- [How to complete this task]:
Exact repetition of the data below is required.

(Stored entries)
★ ★ ★ ★ ★ ★ ★
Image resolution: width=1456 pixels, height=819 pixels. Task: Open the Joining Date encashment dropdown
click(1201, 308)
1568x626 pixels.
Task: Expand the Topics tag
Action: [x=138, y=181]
★ ★ ★ ★ ★ ★ ★
- [The completed task]:
Image resolution: width=1456 pixels, height=819 pixels. Task: Open the Joining Date encashment dropdown
click(1201, 308)
1568x626 pixels.
Task: Expand the Topics tag
Action: [x=138, y=181]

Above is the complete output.